-- Text --
»»
In particular, for at least a value of the first set the first part of the data contained in and/or of the metadata associated to the elements of the information block may be chosen by means of a machine learning algorithm, which allows for the improvement of the reliability of the computation of the probability for said value of the first set.
As generally known, machine learning deals in particular with algorithms by which computers can learn and make predictions on data based on sample inputs. These machine learning algorithms differ from fixed algorithms which perform strictly static instructions and act based on explicit programming. In most cases, machine learning is often more accurate than direct programming, as they are data driven and can be adapted through large amounts of data, in particular through big data sets, automatically.
In an embodiment of the present invention, the data contained in and/or the metadata associated to at least one element comprises information concerning dependencies between elements. The method further comprises the step of:

- Deriving the type of dependency between elements according to a dependency criterion and choosing and storing a value of at least a dependency-type definition from a given set of dependency-type definitions.

Moreover, the instructions for implementing the information depend on the value of the dependency-type definition.
For example, if the data of a given element is dynamically computed starting from the data contained in an input element of the data source, the metadata associated to the given element may comprise information concerning the dependency of said given element on the input elements. Moreover, dependencies between elements of the data-source may comprise correlations between elements established e.g. by means of big data techniques.
This way, the method is able to properly handle data-source comprising a plurality of subsets of data, wherein said subsets are related and/or dependent to each other. Moreover, the instructions comprised in the electronic document specification allow for an implementation of the information block which takes into account said relations and/or dependencies.
In another embodiment of the present invention, the instructions for implementing at least the information block comprise at least instructions to retrieve and/or to modify the information stored in the data-source.
««
-- Raw records --
»»
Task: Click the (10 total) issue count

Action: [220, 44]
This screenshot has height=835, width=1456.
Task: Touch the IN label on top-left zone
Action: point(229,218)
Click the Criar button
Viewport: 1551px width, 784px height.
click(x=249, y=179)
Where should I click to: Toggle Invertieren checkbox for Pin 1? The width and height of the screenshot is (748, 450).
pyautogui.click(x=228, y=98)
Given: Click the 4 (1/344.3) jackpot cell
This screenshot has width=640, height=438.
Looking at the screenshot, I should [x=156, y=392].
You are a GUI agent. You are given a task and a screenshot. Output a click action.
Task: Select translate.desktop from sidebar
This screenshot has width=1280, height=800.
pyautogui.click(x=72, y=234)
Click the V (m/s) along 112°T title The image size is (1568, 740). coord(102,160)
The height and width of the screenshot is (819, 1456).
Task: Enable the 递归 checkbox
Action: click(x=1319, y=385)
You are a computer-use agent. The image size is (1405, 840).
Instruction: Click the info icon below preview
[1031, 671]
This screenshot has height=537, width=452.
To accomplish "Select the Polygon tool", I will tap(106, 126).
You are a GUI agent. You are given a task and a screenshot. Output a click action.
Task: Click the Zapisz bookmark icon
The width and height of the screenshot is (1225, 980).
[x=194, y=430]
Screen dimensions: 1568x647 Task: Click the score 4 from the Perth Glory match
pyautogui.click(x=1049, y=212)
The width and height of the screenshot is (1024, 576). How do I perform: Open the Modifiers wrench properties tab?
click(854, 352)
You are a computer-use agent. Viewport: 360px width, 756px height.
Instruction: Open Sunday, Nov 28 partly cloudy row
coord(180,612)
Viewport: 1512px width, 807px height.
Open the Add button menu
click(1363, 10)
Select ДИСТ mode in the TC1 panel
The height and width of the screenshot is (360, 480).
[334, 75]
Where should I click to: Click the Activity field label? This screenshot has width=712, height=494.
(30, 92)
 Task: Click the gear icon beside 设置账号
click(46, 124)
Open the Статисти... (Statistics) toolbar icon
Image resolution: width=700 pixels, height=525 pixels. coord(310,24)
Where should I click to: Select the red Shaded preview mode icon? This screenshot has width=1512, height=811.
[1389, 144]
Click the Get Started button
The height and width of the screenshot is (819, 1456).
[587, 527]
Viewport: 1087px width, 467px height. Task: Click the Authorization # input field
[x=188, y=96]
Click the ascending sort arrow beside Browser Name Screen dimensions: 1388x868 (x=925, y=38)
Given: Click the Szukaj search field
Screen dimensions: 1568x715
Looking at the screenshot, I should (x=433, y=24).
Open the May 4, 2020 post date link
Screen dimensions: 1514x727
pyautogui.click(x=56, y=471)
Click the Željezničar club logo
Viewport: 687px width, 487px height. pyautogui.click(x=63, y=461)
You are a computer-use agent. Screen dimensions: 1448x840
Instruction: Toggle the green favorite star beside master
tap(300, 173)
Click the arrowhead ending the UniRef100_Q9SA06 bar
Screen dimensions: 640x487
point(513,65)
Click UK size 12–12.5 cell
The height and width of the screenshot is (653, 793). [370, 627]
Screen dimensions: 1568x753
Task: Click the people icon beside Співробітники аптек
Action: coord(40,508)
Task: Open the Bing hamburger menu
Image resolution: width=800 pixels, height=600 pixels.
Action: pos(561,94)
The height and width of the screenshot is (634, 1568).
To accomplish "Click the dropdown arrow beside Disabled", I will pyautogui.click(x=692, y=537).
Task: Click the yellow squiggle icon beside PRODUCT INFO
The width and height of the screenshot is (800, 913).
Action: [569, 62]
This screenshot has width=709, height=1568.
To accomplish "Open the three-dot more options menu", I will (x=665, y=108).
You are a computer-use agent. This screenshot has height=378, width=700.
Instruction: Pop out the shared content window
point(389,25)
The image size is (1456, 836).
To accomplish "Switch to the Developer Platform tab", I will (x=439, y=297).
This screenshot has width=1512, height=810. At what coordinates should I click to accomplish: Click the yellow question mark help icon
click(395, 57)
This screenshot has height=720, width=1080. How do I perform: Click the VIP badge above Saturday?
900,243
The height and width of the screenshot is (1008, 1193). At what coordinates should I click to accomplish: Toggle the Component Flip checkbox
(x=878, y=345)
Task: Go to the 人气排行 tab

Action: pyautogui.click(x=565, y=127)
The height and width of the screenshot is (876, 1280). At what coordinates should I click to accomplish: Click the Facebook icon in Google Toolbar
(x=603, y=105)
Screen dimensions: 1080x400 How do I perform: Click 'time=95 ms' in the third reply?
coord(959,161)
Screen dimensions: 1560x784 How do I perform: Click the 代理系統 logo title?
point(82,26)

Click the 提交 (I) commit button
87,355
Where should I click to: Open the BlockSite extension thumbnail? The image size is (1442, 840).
««
-- Set tasks --
**A.** Reproduce the patent text starting at "This way, the" and ending at "relations and/or dependencies.", renaming "subsets" as "subgroups" throughout.
**B.** Continue the patent text from its final sentence onward.
The material has no connection to the patent text.

-- Answers to the tasks --
**A.**
This way, the method is able to properly handle data-source comprising a plurality of subgroups of data, wherein said subgroups are related and/or dependent to each other. Moreover, the instructions comprised in the electronic document specification allow for an implementation of the information block which takes into account said relations and/or dependencies.

**B.**
In this embodiment the data contained in the data-source do not have to be included in the electronic document specification, since they can be retrieved from the data-source. Therefore, this embodiment allows for reducing the size of the memory space required by the electronic document specification and thus for simplifying the memory management of the computer implementing the method. Moreover, the electronic document specification generated by this embodiment may improve the flexibility of the electronic representation of the information block, since the data contained in the information block may be modified by acting on the data-source directly, i.e. without having to modify the electronic document specification.
Further, the electronic representation of the information block generated according to the electronic document specification allows for synchronising the value of the data visualised by said representation with the value of the data contained in the data-source. This is particularly useful in the case of data-sources constantly changing in content and/or size, e.g. data sources comprising big data sets.
An embodiment of the method of present invention further comprises the steps of:

- Determining whether the information block fulfils a given block-tagging criterion, and
- If the information block fulfils the block-tagging criterion, associating a second block-metadatum to the information block, assigning a given block-tagging value to a second value of the second block-metadatum associated to the information block, and storing the second value.

If the second block-metadatum is associated to the information block, the instructions for implementing the information block depend on the second value.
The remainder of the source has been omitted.